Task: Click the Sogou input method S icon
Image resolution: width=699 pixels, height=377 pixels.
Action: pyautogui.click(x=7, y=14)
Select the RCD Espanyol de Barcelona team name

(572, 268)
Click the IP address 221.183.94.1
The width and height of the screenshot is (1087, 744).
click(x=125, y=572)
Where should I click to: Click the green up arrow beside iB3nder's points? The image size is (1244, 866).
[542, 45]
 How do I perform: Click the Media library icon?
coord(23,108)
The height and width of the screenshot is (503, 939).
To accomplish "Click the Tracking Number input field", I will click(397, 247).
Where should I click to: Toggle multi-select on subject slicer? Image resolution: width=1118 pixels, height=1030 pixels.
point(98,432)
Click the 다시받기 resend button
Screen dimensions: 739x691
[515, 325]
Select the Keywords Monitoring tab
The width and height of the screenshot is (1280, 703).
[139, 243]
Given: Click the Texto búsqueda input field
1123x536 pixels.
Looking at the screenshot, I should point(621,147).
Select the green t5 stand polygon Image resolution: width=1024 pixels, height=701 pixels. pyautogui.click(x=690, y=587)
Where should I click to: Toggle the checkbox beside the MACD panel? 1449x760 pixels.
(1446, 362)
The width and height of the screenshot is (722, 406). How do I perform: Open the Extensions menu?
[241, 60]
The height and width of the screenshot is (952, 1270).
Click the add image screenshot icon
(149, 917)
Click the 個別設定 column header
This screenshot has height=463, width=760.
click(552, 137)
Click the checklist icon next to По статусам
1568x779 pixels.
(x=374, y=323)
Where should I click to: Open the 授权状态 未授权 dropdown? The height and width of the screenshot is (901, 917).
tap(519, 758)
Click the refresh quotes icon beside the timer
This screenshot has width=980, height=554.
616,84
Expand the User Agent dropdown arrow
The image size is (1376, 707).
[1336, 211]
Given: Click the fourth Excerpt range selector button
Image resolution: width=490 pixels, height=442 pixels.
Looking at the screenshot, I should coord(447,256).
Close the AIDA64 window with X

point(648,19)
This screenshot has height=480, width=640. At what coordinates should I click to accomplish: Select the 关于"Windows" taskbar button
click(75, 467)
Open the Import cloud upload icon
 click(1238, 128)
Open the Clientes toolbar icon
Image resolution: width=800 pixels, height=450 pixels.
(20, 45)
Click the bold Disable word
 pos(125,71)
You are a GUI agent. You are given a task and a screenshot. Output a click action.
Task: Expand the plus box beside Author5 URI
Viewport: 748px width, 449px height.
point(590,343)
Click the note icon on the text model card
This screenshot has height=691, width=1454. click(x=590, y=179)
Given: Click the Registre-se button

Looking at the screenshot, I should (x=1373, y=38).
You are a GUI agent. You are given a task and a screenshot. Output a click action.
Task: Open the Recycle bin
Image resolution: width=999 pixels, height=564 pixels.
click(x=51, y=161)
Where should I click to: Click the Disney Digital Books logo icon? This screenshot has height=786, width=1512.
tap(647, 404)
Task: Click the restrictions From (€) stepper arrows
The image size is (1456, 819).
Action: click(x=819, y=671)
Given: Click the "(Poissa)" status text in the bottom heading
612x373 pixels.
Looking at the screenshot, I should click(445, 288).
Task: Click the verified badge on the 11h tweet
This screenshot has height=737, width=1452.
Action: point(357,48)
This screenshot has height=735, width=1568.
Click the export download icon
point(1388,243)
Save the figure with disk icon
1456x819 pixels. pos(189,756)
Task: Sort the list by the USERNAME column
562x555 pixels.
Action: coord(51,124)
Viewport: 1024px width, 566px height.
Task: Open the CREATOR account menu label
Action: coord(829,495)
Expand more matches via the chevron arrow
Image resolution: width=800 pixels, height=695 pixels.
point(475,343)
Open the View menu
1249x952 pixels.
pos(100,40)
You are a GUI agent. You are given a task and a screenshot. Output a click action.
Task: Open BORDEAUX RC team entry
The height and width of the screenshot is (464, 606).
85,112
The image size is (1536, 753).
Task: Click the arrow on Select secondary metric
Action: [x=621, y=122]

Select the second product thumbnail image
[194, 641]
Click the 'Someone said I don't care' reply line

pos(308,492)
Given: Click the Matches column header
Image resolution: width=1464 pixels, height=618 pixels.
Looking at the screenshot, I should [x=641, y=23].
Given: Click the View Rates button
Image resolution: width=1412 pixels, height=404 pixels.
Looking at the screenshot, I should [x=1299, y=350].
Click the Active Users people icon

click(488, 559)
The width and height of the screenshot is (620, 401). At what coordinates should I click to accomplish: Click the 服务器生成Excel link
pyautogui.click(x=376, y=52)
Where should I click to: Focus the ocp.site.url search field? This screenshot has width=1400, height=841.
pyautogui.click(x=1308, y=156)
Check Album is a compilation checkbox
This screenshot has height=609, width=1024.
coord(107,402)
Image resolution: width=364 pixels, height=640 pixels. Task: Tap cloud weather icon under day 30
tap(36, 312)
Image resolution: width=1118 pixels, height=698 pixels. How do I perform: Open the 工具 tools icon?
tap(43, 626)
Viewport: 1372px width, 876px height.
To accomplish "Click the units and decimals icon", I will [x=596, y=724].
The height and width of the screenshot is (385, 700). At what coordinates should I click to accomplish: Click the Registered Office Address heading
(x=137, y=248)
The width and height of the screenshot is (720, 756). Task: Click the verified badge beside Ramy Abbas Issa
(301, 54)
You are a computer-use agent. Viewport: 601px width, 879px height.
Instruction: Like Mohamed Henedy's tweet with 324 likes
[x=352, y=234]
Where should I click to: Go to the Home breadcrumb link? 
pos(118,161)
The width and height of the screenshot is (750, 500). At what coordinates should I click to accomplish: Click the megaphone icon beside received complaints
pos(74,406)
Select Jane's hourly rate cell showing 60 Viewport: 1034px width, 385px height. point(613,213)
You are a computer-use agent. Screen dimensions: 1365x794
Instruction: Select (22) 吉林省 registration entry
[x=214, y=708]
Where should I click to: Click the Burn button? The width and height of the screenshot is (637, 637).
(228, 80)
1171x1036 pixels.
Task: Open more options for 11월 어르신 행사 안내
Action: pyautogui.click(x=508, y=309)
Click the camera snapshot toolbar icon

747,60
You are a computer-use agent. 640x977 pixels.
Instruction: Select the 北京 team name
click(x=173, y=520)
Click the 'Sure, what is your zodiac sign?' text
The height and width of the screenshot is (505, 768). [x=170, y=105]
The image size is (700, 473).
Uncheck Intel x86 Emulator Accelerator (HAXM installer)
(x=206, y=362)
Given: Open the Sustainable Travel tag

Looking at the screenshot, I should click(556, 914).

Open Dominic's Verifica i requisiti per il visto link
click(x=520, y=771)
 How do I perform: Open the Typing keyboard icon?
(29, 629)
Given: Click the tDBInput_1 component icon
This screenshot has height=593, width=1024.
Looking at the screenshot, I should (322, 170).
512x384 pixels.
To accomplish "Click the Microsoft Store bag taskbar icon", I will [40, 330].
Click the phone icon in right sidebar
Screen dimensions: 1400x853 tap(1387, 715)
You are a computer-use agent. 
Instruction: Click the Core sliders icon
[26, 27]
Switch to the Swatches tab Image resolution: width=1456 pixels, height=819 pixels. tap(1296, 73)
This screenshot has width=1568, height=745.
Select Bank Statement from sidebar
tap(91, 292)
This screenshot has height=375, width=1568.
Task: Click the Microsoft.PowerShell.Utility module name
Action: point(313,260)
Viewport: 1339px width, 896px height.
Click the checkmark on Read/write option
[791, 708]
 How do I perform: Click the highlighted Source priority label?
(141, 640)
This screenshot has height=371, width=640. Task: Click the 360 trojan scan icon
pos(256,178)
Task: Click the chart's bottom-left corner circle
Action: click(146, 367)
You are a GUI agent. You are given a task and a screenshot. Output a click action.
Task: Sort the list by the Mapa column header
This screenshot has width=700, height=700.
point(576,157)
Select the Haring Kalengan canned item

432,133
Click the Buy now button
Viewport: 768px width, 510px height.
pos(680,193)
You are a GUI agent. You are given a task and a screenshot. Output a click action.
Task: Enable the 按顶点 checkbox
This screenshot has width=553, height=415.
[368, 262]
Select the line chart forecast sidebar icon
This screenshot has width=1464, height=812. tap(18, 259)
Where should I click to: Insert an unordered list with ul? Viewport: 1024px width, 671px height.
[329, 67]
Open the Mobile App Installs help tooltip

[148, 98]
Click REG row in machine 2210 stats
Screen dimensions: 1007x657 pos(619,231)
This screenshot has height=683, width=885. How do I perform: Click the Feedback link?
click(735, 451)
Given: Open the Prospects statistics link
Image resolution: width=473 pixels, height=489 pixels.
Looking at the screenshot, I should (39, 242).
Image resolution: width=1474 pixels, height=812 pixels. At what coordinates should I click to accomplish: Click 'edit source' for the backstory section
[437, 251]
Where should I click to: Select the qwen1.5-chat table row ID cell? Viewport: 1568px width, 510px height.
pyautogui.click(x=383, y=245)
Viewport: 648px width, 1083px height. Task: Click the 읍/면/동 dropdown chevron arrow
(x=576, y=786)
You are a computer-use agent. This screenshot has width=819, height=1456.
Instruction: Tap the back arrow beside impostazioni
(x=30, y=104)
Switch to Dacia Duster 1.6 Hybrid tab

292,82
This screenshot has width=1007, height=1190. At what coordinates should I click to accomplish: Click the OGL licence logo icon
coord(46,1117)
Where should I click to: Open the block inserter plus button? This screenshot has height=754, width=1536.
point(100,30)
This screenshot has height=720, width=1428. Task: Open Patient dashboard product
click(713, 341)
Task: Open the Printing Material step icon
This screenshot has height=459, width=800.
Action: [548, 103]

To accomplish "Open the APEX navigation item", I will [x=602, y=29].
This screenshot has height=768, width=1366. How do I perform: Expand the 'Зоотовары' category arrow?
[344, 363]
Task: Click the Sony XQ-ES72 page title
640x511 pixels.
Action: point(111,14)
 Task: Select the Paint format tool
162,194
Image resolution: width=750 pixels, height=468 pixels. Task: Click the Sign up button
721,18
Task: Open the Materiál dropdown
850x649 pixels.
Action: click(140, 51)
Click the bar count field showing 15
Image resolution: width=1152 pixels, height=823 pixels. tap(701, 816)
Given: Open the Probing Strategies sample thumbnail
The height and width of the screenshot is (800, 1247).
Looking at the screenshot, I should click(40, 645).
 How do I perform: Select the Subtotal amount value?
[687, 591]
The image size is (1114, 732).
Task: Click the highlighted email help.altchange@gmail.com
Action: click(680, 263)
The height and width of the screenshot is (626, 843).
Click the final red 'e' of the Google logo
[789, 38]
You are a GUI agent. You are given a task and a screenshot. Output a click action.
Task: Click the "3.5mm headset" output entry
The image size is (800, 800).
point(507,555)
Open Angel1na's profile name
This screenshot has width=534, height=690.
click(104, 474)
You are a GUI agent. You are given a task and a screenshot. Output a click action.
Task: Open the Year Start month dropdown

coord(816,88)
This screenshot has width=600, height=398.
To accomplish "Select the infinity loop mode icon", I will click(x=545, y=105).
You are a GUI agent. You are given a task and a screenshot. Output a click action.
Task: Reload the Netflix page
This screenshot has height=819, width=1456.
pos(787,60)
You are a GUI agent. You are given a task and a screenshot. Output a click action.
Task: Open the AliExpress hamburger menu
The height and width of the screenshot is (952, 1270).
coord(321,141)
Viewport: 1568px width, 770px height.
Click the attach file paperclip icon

..............................

* [Task directions]: Each line from the top of the material above through the line with "Select the Keywords Monitoring tab" must be echoed exactly, and no other line.

* [Solution]:
Task: Click the Sogou input method S icon
Image resolution: width=699 pixels, height=377 pixels.
Action: pyautogui.click(x=7, y=14)
Select the RCD Espanyol de Barcelona team name

(572, 268)
Click the IP address 221.183.94.1
The width and height of the screenshot is (1087, 744).
click(x=125, y=572)
Where should I click to: Click the green up arrow beside iB3nder's points? The image size is (1244, 866).
[542, 45]
 How do I perform: Click the Media library icon?
coord(23,108)
The height and width of the screenshot is (503, 939).
To accomplish "Click the Tracking Number input field", I will click(397, 247).
Where should I click to: Toggle multi-select on subject slicer? Image resolution: width=1118 pixels, height=1030 pixels.
point(98,432)
Click the 다시받기 resend button
Screen dimensions: 739x691
[515, 325]
Select the Keywords Monitoring tab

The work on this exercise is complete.